A survey, Covid-19 Induced Lockdown — How is Hinterland Coping, conducted by several NGOs recently in the rural areas of 12 states, including 5,000 households in Assam, has revealed that 50 per cent of the rural families have cut down on their “usual diet” while 68 per cent have cut down on the variety of food.
The survey report, which was released on Friday, also says that 84 per cent families got ration relief through the public distribution system, 37 per cent got their own ration, 24 per cent borrowed ration while 12 per cent got free edibles.
“Comparatively these families are eating less and fewer times now and their dependence on PDS food grains has increased. They are changing their food habits and minimising their expenses. Farmers need immediate assistance of seeds and cash. The dairy and poultry sector and daily wagers are worse affected because of the lockdown,” the report says.
The study was conducted by NGOs Pradan, Action for Social Advancement, Transform Rural India Foundation, Gramin Sahara and Aga Khan Rural Report.
Dipmoni Tanti, a villager in Tinsukia district of Upper Assam, told this correspondent, “We got rice and kerosene from the government ration shop but nothing else. We eat once a day to save some grain for future. God knows what will happen tomorrow.”
Her son Aatish, with whom she lives, is under treatment for tuberculosis for years.
The Nandy sisters perform in an online concert. Picture by Antara Nandy
Aatish’s wife Suchita and his mother-in-law Jagyo are also ailing. He has three children. Aatish recently lost his father-in-law for want of treatment.
Many families said they had not received the benefits of government schemes.
The district administration had on May 2 ordered free distribution of 1kg masoor dal to every ration card holder through government ration shops in April but almost everyone here said they were yet to get it.
Assam Chah Mazdoor Sangha general secretary Rupesh Gowala told The Telegraph, “The government must directly help the poor people who have no earnings during the lockdown.”
Gopal Tanti, a teacher, said, “The poor are wisely choosing the Gandhian way of fasting to survive. But they should be taken care of as people with weaker immunity are most vulnerable to coronavirus.”

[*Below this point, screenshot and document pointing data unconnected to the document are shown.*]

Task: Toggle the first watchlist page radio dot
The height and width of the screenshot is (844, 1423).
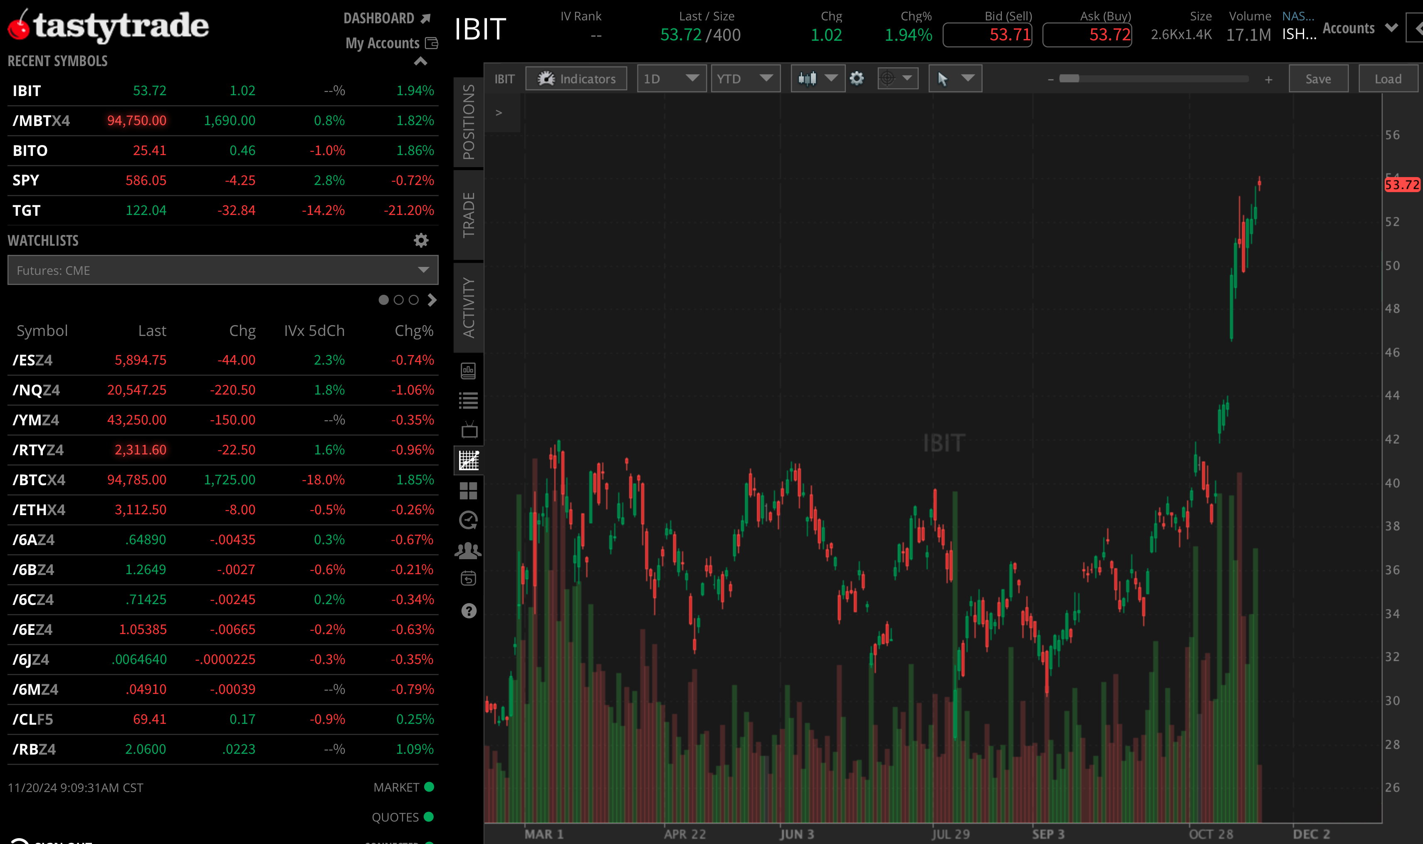Action: tap(383, 300)
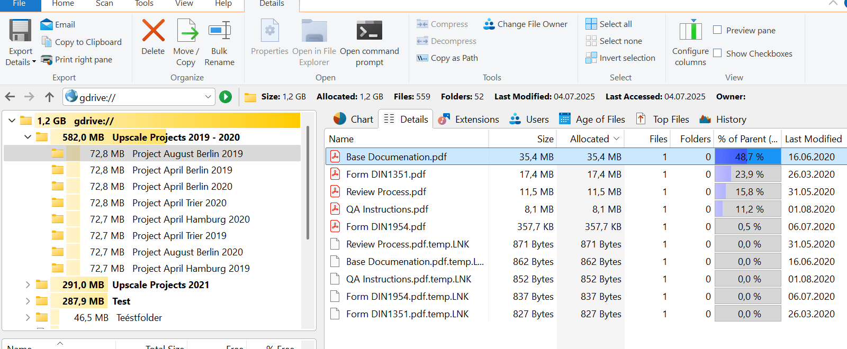Click the Configure columns icon
This screenshot has height=349, width=847.
tap(690, 31)
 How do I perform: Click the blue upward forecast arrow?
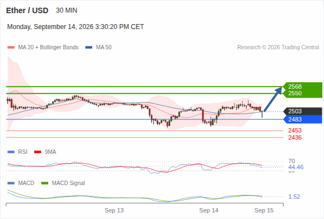[273, 99]
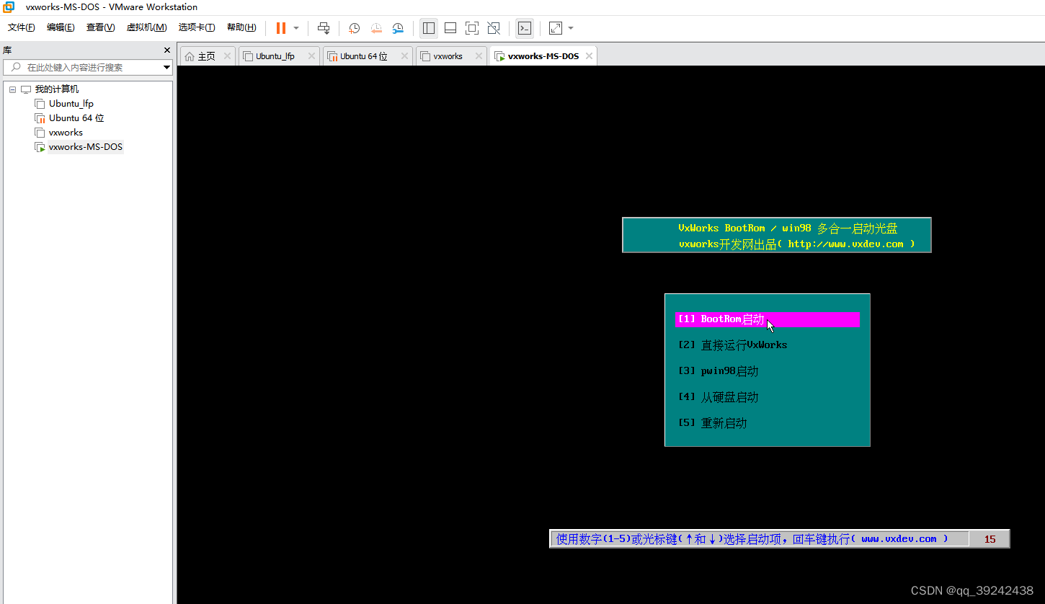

While one section is rationing food, another is coping with the lockdown by making merry and remaining positive. “The lockdown is a good change from the usual hectic pace of life. Life is more comfortable and entertaining,” a businessman said. Another said, “Gorgeous food, company of family, music and lots of fun have increased my thirst for life.”
There are also several well-do-to people who are working round-the-clock for the welfare of the downtrodden. Sanjay Khaitan, a businessman, lawyer and vice-principal of Tinsukia Law College, who runs a charity here, said, “I feel happy to see others happy. During this crisis, it’s our duty to help the poor and needy.”